Guna menerangi jalan ke arah tujuan yang baru ini, diterbitkanlah publikasi The World Zoo Conservation Strategy. Digambarkan oleh seorang penulis sebagai ”dokumen paling penting yang pernah dihasilkan oleh masyarakat kebun binatang”, Strategy pada intinya adalah piagam zoologi; Strategy ”mendefinisikan tanggung jawab dan kesempatan bagi kebun binatang dan akuarium di dunia untuk mengkonservasi beraneka-ragam margasatwa di seluruh dunia”. Untuk menghalau keraguan apa pun mengenai etos yang baru itu, Strategy menambahkan, ”Layak-tidaknya keberadaan sebuah kebun binatang atau akuarium sebenarnya bergantung pada sumbangannya untuk konservasi.”
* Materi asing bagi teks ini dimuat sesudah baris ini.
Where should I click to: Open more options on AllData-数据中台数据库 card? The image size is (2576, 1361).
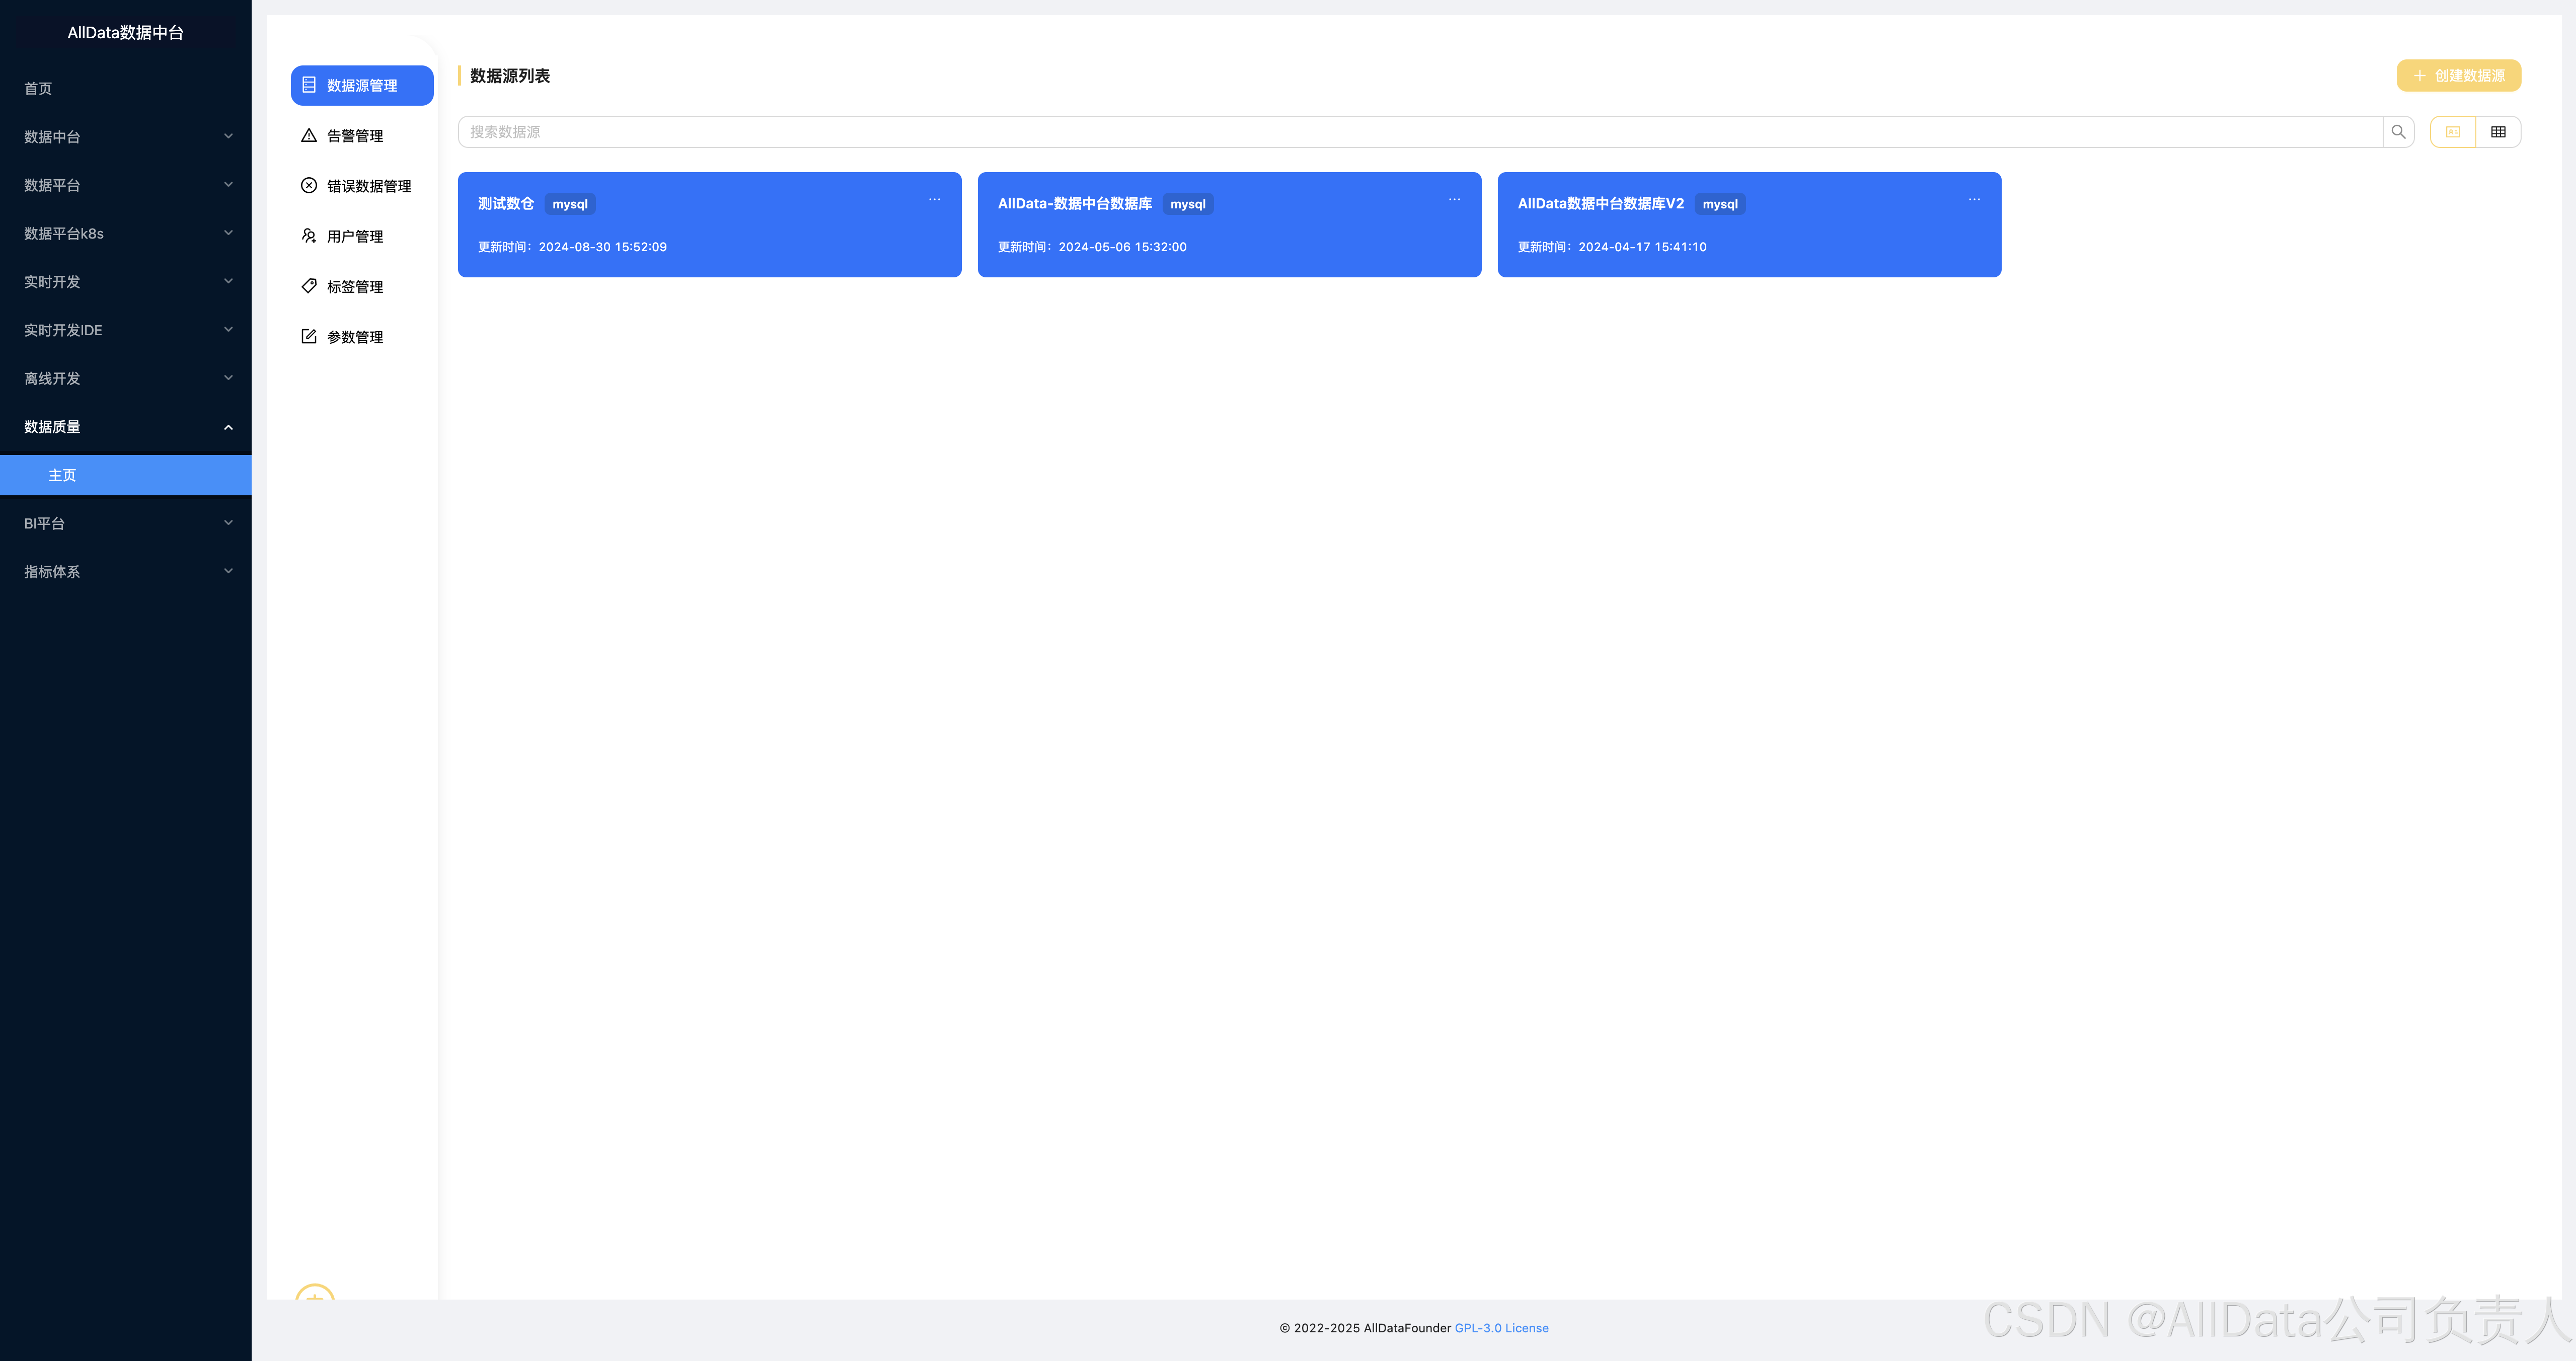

Pendidikan umum dan penelitian ilmiah, khususnya dalam mengembangbiakkan satwa yang dikandangkan, adalah vital bagi peranan baru ini. Dari antara kaum muda dewasa ini, akan ada yang menjadi pengurus kebun binatang di masa depan, yang akan memikul tanggung jawab melestarikan sisa-sisa yang masih selamat dari semakin banyak spesies yang telah punah di alam bebas. Apakah mereka akan mengemban amanat ini dengan bijaksana dan penuh pengabdian? Dan apakah umat manusia secara umum akan menerima pandangan yang lebih terinformasi terhadap alam? Untuk tujuan ini, Strategy menganjurkan setiap kebun binatang untuk menjadi pendidik, untuk menganggap dirinya sebagai bagian dari ”jaringan hati nurani sedunia”.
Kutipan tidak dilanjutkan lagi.